Pour les Outre-mer, c’est un peu le calme avant la tempête. Du moins à en croire l’avis du conseil scientifique Covid-19 du 8 avril spécifique aux DOM-TOM. La ministre des Outre-mer, Annick Girardin, a présenté les conclusions de ce rapport et les mesures associées lors d’une conférence de presse vendredi. Et si rue Oudinot, on se félicite sur l’efficacité de la stratégie adoptée depuis le 16 mars, en particulier la mise en place du confinement en même temps que la métropole, le ton est un peu plus prudent dans l’avis publié par les experts sous la houlette du professeur Jean-François Delfraissy.

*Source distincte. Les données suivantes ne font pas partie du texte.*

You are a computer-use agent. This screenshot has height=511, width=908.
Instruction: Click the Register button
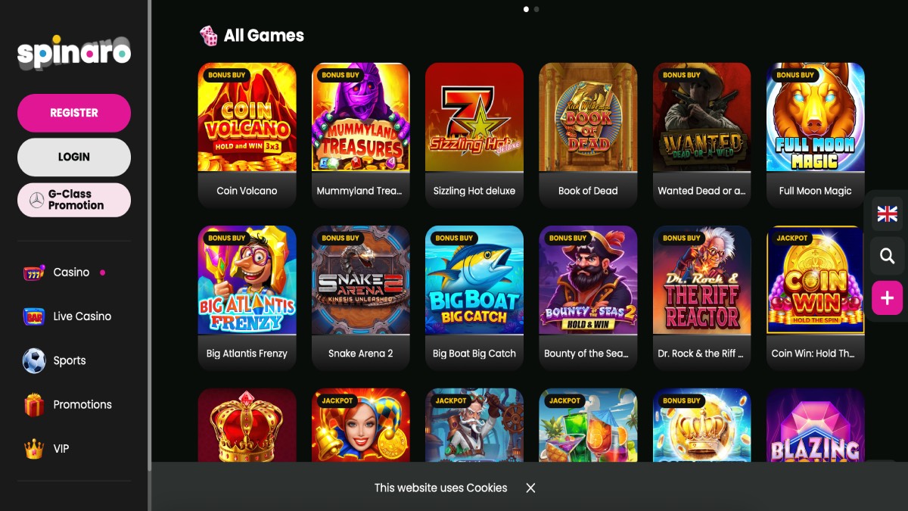[x=74, y=113]
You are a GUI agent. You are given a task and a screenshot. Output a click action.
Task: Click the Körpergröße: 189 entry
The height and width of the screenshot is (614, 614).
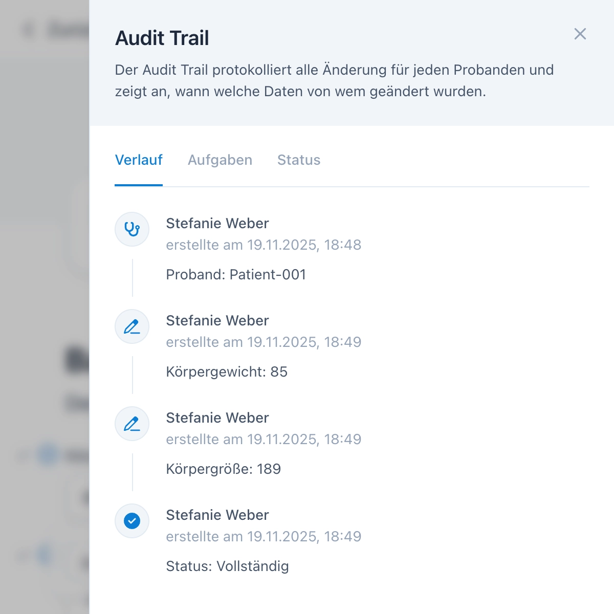click(x=224, y=469)
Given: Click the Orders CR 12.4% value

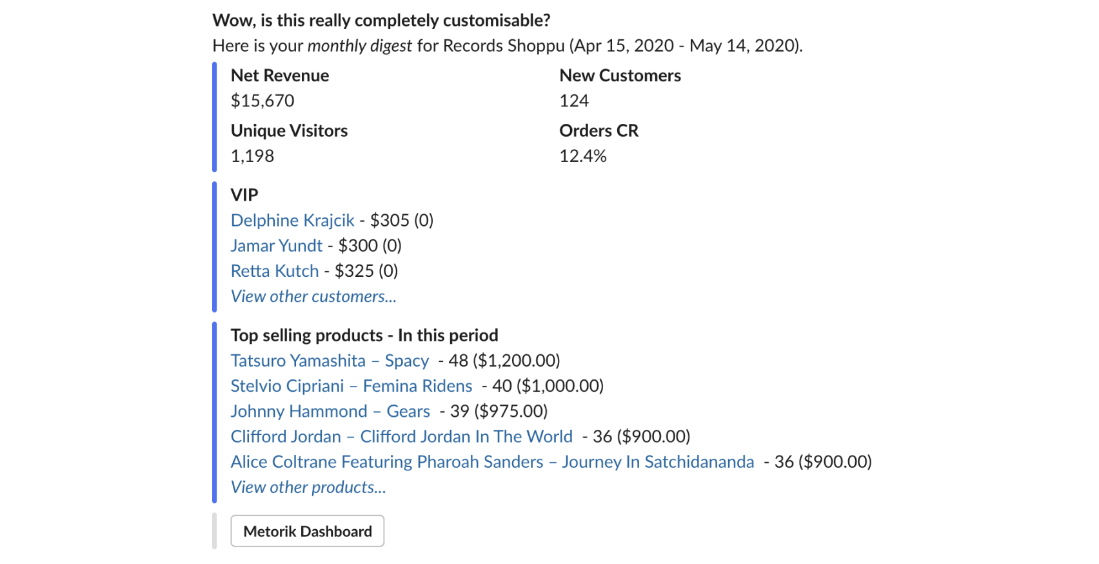Looking at the screenshot, I should pos(582,156).
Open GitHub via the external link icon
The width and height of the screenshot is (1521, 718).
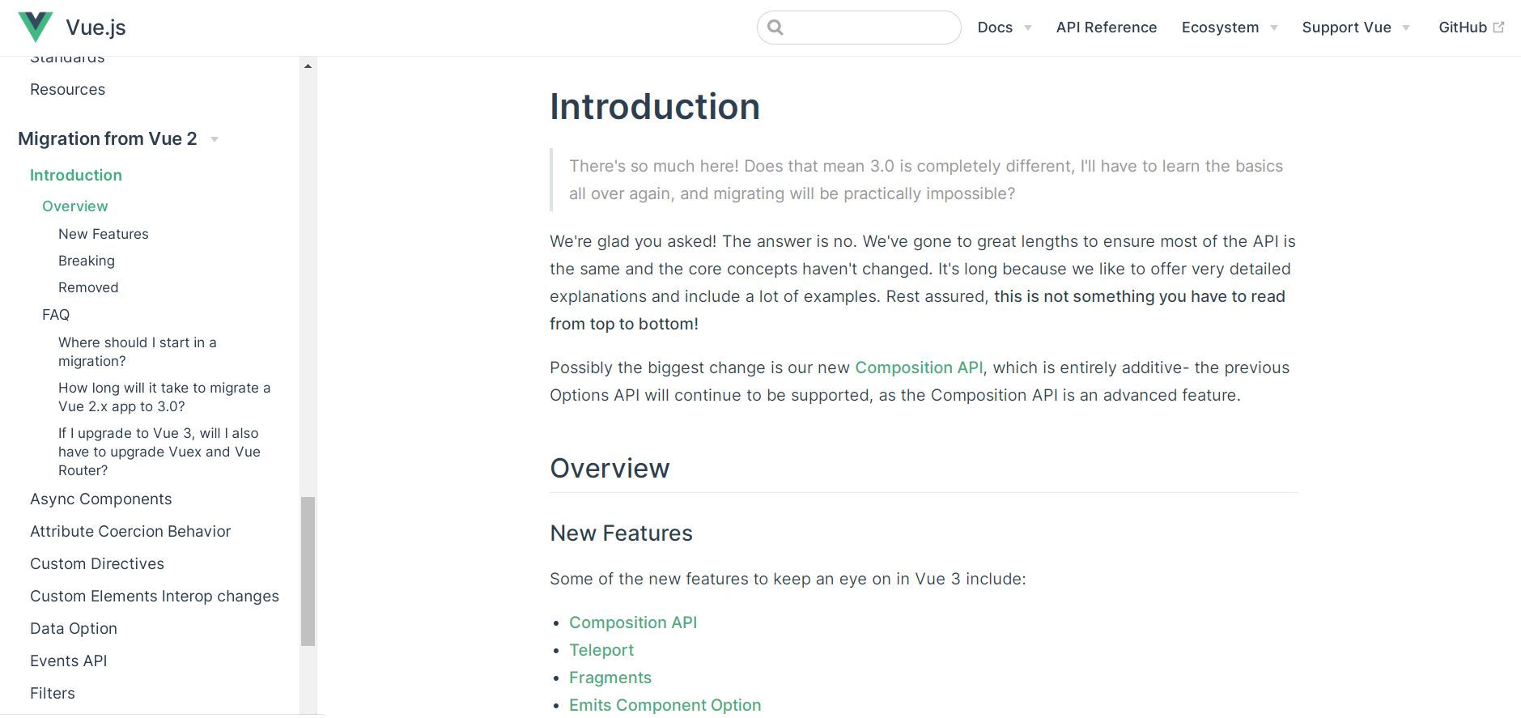[1502, 25]
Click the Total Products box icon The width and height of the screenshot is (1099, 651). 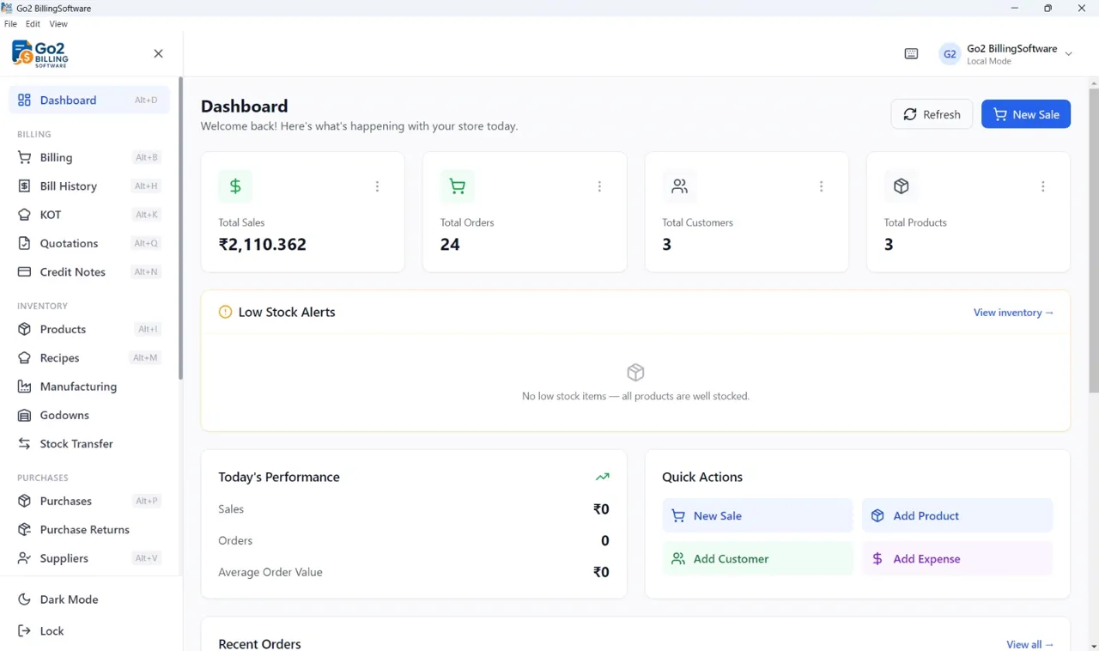click(x=901, y=186)
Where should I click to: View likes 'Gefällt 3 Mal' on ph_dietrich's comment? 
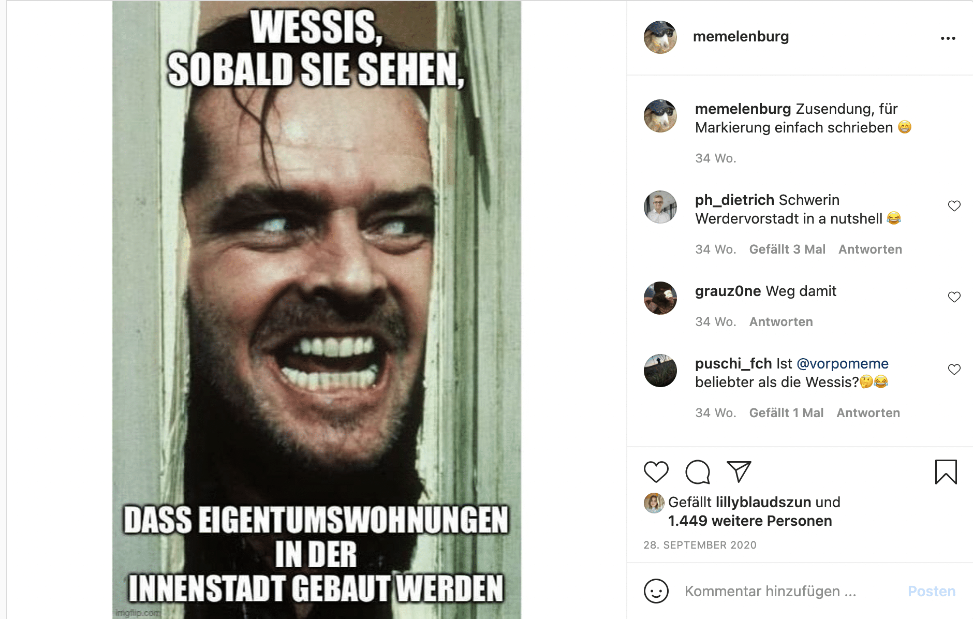(787, 249)
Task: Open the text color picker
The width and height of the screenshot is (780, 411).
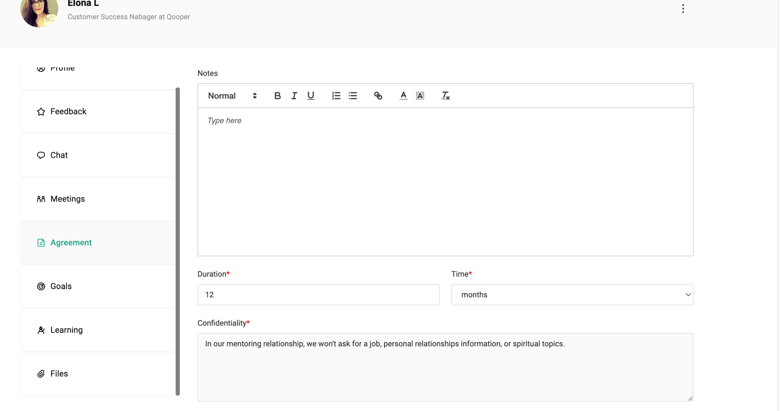Action: 403,96
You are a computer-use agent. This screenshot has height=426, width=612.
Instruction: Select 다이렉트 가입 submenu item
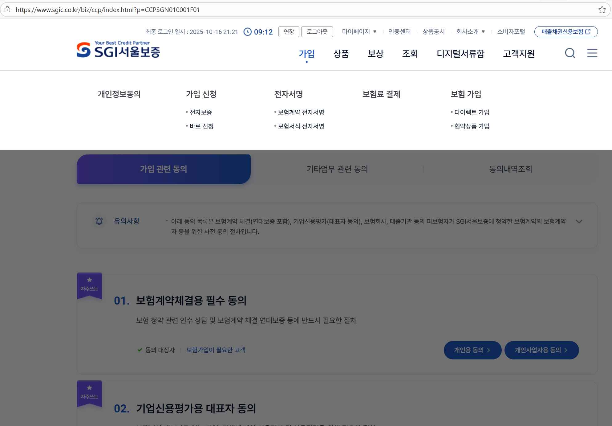[472, 112]
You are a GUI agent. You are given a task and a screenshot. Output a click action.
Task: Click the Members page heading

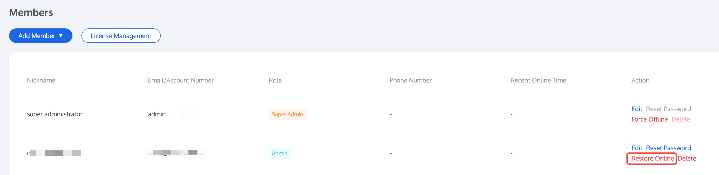pyautogui.click(x=31, y=13)
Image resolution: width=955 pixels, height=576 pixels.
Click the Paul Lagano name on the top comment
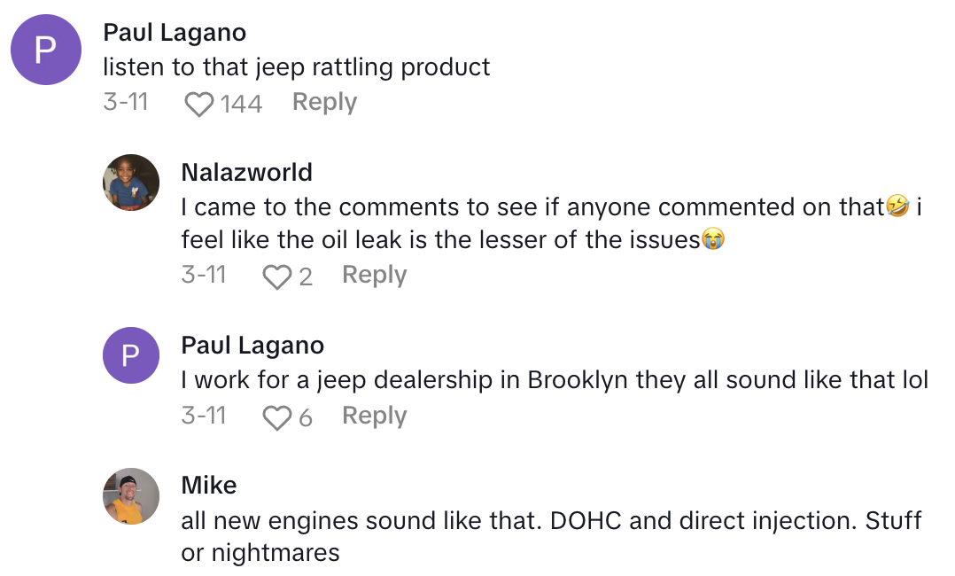pos(175,33)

“Cet avis nous conforte dans la stratégie et les mesures adoptées, en particulier le confinement, et ont déjà un impact positif en diminuant l’intensité de la propagation du virus dans les Outre-mer”, note ainsi Annick Girardin, rappelant aussi que “nous sommes à 141 hospitalisations pour l’ensemble des Outre-mer, soit quatre de moins qu’hier
[bilan établi en date du vendredi 10 avril, ndlr]”. Le premier point du rapport précise toutefois que “l’épidémie dans les territoires d’Outre-mer va s’aggraver dans les semaines qui viennent”. À noter que nos territoires ont trois à quatre semaines de décalage par rapport à l’Hexagone en ce qui concerne les débuts de l’épidémie.
Mayotte, catégorie à part
L’autre point de vigilance des experts ? C’est bien la situation de notre coin du monde : “Mayotte, le rapport en parle particulièrement en raison de ses fragilités sociales et de ses réalités sociétales”, constate également la ministre. À tel point que le rapport en fait une catégorie “à part”. La situation préoccupante de l’île aux parfums n’a donc pas échappé aux experts du conseil scientifique, qui relèvent des chiffres tristement connus : plus de 80 % de la population vit ici sous le seuil de pauvreté, 30 % des habitations n’ont pas l’eau courante et l’offre de soins est limitée. Rare avantage du territoire face au Coronavirus, la jeunesse de sa population, 50 % des habitants ayant moins de 18 ans et seulement 4 % plus de 70 ans. Mais l’information est “à tempérer par le fait que diabète et obésité, facteurs de risque de formes graves de Covid-19, touchent une partie importante de la population”. Sans compter que l’hyper-concentration du système de santé, et la méfiance d’une partie importante de la population envers l’administration, risquent de peser largement dans la gestion de la crise, voire d’engendrer un dépassement des capacités sanitaires “lorsque les quartiers pauvres de Mamoudzou, comme le bidonville de Kaweni, seront touchés”, décrivent aussi les experts.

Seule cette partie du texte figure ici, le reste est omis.